Publication date:15 August 2008
Length of book:192 pages
PublisherJason Aronson, Inc.
A Story of Her Own is a reformulation of the psychoanalytic concept of the "female oedipal complex"—a term that encompasses the triangular development phase and the important conflicts and experiences in girls and women. Inspired by the mythic role in human experience and in the unique aspects of femininity, Nancy Kulish and Deanna Holtzman formulate a new name—"The Persephone Complex"—for this concept. They integrate traditional psychoanalytic theory, contemporary theories and data about female development and psychology, and clinical experience with female patients into a comprehensive theory that is not based on male models. With accumulated knowledge from their clinical work, they present new psychoanalytic and therapeutic perspectives on the experience of girls and women attempting to uncover a sense of agency in their lives. They touch upon the unique ways women cope with their sexuality and feelings about their bodies; with feelings of anger, competition, and jealousy; and with their ever-evolving relationships with their mothers, fathers, peers, and lovers.

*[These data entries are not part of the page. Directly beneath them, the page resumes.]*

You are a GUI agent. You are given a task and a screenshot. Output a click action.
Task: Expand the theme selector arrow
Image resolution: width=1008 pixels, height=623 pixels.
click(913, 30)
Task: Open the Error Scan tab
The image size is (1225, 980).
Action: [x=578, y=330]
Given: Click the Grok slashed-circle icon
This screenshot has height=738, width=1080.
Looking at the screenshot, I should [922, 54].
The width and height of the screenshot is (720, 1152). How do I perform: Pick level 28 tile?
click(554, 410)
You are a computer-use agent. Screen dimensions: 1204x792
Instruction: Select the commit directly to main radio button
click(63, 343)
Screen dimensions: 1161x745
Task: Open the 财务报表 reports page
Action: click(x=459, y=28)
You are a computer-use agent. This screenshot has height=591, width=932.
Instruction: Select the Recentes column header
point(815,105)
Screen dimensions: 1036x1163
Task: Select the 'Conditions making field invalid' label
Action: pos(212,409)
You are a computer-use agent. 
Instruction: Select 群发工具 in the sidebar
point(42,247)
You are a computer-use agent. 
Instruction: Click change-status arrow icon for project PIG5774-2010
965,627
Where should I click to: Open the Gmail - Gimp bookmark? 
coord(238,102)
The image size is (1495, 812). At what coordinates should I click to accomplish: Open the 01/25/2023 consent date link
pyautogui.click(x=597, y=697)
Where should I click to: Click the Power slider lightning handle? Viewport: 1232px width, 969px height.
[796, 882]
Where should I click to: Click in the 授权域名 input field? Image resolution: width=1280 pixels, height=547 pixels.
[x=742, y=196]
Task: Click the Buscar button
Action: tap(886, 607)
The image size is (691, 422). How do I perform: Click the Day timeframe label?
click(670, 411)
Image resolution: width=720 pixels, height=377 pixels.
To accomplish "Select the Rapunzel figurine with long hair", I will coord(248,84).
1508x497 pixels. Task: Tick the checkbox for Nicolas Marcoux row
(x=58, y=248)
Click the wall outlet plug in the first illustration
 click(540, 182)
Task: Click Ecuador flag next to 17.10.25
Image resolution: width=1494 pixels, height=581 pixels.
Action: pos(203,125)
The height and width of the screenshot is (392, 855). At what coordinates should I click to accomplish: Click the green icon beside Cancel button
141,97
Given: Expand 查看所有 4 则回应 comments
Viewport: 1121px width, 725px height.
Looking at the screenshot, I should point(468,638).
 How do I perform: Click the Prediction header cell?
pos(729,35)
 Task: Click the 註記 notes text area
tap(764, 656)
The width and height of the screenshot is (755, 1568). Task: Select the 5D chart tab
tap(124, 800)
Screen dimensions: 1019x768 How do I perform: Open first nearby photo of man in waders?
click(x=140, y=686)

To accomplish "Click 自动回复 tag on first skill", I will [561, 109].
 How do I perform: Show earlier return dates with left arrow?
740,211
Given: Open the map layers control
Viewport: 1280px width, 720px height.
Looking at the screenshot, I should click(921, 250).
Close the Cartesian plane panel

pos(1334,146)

The authors' ideas are both compelling and nuanced, reflecting an enlightened contemporary structural approach informed by gender and feminist, object relational, and intersubjective perspectives. there is fascinating material as well on the meaning and role of language, myth, and metaphor. Their review of the vast literature on female psychology is clear and systematic. the book contains much that will be of immediate practical value to the practicing clinician, demonstrating from multiple angles how the authors apply their ideas in helping their patients nurture and liberate their passion, pride and authority as women. Abundant and detailed clinical material illustrates such things as the interplay in women's lives between dyadic and triadic, separation and individuation, and family and work, as well as the special problems common to all women's lives, such as female aggression, shame, guilt, and issues with their female bodily life and sexuality. All clinicians, be they men or women, will find especially useful the extensive material on the common countertransference problems that arise in the treatment of women patients and the egosyntonic theoretical beliefs that contribute to these problems.